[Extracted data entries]
------------------------------
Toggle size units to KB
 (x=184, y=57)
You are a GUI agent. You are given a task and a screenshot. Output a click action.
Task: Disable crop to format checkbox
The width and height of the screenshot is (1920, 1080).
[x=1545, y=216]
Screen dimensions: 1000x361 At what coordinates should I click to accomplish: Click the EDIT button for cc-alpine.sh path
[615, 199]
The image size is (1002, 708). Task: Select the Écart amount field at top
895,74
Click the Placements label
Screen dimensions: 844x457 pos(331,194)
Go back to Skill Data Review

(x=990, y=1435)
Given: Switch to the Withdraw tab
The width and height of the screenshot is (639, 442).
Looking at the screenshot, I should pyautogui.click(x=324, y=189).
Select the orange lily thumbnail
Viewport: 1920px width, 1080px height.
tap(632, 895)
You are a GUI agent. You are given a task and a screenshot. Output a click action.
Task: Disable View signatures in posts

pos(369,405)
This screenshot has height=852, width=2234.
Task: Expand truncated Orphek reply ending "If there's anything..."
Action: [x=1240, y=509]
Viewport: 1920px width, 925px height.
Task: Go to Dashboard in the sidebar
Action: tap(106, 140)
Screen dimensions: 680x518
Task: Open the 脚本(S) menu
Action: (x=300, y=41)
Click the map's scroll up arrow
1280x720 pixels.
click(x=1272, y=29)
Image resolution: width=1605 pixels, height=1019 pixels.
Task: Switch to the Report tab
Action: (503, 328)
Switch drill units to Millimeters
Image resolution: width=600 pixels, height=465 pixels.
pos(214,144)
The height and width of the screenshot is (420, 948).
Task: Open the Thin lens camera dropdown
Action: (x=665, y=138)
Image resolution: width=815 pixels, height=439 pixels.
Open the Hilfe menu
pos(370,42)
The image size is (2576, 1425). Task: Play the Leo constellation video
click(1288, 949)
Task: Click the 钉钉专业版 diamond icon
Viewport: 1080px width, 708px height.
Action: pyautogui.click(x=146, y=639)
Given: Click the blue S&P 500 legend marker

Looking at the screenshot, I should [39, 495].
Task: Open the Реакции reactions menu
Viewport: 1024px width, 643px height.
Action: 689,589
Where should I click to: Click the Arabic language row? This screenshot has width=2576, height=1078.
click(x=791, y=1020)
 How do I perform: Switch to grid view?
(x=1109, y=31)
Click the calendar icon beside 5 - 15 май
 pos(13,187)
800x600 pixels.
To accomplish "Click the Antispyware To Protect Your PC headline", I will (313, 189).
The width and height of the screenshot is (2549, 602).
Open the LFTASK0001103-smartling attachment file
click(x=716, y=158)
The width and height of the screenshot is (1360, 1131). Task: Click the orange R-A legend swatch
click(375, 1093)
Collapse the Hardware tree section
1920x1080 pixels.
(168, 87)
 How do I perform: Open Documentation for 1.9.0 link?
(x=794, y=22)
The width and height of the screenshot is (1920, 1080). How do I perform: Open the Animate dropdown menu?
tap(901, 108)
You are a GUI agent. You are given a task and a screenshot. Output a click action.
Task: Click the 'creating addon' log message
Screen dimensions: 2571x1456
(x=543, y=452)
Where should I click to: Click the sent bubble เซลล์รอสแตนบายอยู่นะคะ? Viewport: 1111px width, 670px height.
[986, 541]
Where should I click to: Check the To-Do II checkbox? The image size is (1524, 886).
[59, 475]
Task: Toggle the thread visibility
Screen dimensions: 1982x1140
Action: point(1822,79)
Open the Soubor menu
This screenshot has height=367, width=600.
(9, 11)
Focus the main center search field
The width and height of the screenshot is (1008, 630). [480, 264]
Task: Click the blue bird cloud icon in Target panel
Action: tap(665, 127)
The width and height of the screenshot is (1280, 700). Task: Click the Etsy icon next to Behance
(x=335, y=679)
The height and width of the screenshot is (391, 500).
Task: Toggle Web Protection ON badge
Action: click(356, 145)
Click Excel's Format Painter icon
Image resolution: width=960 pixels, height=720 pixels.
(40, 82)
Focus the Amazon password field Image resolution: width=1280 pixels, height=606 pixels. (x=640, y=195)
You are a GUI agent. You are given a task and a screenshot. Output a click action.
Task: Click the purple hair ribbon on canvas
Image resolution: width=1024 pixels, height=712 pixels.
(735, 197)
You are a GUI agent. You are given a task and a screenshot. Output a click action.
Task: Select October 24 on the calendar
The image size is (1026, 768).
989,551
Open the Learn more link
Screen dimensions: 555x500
------------------------------
Exercise objective
Rewrite the extracted data entries above as a JSON list of strings, with one string per line and blank lines left out.

Result of the task
[
  "Toggle size units to KB",
  " (x=184, y=57)",
  "You are a GUI agent. You are given a task and a screenshot. Output a click action.",
  "Task: Disable crop to format checkbox",
  "The width and height of the screenshot is (1920, 1080).",
  "[x=1545, y=216]",
  "Screen dimensions: 1000x361 At what coordinates should I click to accomplish: Click the EDIT button for cc-alpine.sh path",
  "[615, 199]",
  "The image size is (1002, 708). Task: Select the Écart amount field at top",
  "895,74",
  "Click the Placements label",
  "Screen dimensions: 844x457 pos(331,194)",
  "Go back to Skill Data Review",
  "(x=990, y=1435)",
  "Given: Switch to the Withdraw tab",
  "The width and height of the screenshot is (639, 442).",
  "Looking at the screenshot, I should pyautogui.click(x=324, y=189).",
  "Select the orange lily thumbnail",
  "Viewport: 1920px width, 1080px height.",
  "tap(632, 895)",
  "You are a GUI agent. You are given a task and a screenshot. Output a click action.",
  "Task: Disable View signatures in posts",
  "pos(369,405)",
  "This screenshot has height=852, width=2234.",
  "Task: Expand truncated Orphek reply ending \"If there's anything...\"",
  "Action: [x=1240, y=509]",
  "Viewport: 1920px width, 925px height.",
  "Task: Go to Dashboard in the sidebar",
  "Action: tap(106, 140)",
  "Screen dimensions: 680x518",
  "Task: Open the 脚本(S) menu",
  "Action: (x=300, y=41)",
  "Click the map's scroll up arrow",
  "1280x720 pixels.",
  "click(x=1272, y=29)",
  "Image resolution: width=1605 pixels, height=1019 pixels.",
  "Task: Switch to the Report tab",
  "Action: (503, 328)",
  "Switch drill units to Millimeters",
  "Image resolution: width=600 pixels, height=465 pixels.",
  "pos(214,144)",
  "The height and width of the screenshot is (420, 948).",
  "Task: Open the Thin lens camera dropdown",
  "Action: (x=665, y=138)",
  "Image resolution: width=815 pixels, height=439 pixels.",
  "Open the Hilfe menu",
  "pos(370,42)",
  "The image size is (2576, 1425). Task: Play the Leo constellation video",
  "click(1288, 949)",
  "Task: Click the 钉钉专业版 diamond icon",
  "Viewport: 1080px width, 708px height.",
  "Action: pyautogui.click(x=146, y=639)",
  "Given: Click the blue S&P 500 legend marker",
  "Looking at the screenshot, I should [39, 495].",
  "Task: Open the Реакции reactions menu",
  "Viewport: 1024px width, 643px height.",
  "Action: 689,589",
  "Where should I click to: Click the Arabic language row? This screenshot has width=2576, height=1078.",
  "click(x=791, y=1020)",
  " How do I perform: Switch to grid view?",
  "(x=1109, y=31)",
  "Click the calendar icon beside 5 - 15 май",
  " pos(13,187)",
  "800x600 pixels.",
  "To accomplish \"Click the Antispyware To Protect Your PC headline\", I will (313, 189).",
  "The width and height of the screenshot is (2549, 602).",
  "Open the LFTASK0001103-smartling attachment file",
  "click(x=716, y=158)",
  "The width and height of the screenshot is (1360, 1131). Task: Click the orange R-A legend swatch",
  "click(375, 1093)",
  "Collapse the Hardware tree section",
  "1920x1080 pixels.",
  "(168, 87)",
  " How do I perform: Open Documentation for 1.9.0 link?",
  "(x=794, y=22)",
  "The width and height of the screenshot is (1920, 1080). How do I perform: Open the Animate dropdown menu?",
  "tap(901, 108)",
  "You are a GUI agent. You are given a task and a screenshot. Output a click action.",
  "Task: Click the 'creating addon' log message",
  "Screen dimensions: 2571x1456",
  "(x=543, y=452)",
  "Where should I click to: Click the sent bubble เซลล์รอสแตนบายอยู่นะคะ? Viewport: 1111px width, 670px height.",
  "[986, 541]",
  "Where should I click to: Check the To-Do II checkbox? The image size is (1524, 886).",
  "[59, 475]",
  "Task: Toggle the thread visibility",
  "Screen dimensions: 1982x1140",
  "Action: point(1822,79)",
  "Open the Soubor menu",
  "This screenshot has height=367, width=600.",
  "(9, 11)",
  "Focus the main center search field",
  "The width and height of the screenshot is (1008, 630). [480, 264]",
  "Task: Click the blue bird cloud icon in Target panel",
  "Action: tap(665, 127)",
  "The width and height of the screenshot is (1280, 700). Task: Click the Etsy icon next to Behance",
  "(x=335, y=679)",
  "The height and width of the screenshot is (391, 500).",
  "Task: Toggle Web Protection ON badge",
  "Action: click(356, 145)",
  "Click Excel's Format Painter icon",
  "Image resolution: width=960 pixels, height=720 pixels.",
  "(40, 82)",
  "Focus the Amazon password field Image resolution: width=1280 pixels, height=606 pixels. (x=640, y=195)",
  "You are a GUI agent. You are given a task and a screenshot. Output a click action.",
  "Task: Click the purple hair ribbon on canvas",
  "Image resolution: width=1024 pixels, height=712 pixels.",
  "(735, 197)",
  "You are a GUI agent. You are given a task and a screenshot. Output a click action.",
  "Task: Select October 24 on the calendar",
  "The image size is (1026, 768).",
  "989,551",
  "Open the Learn more link",
  "Screen dimensions: 555x500"
]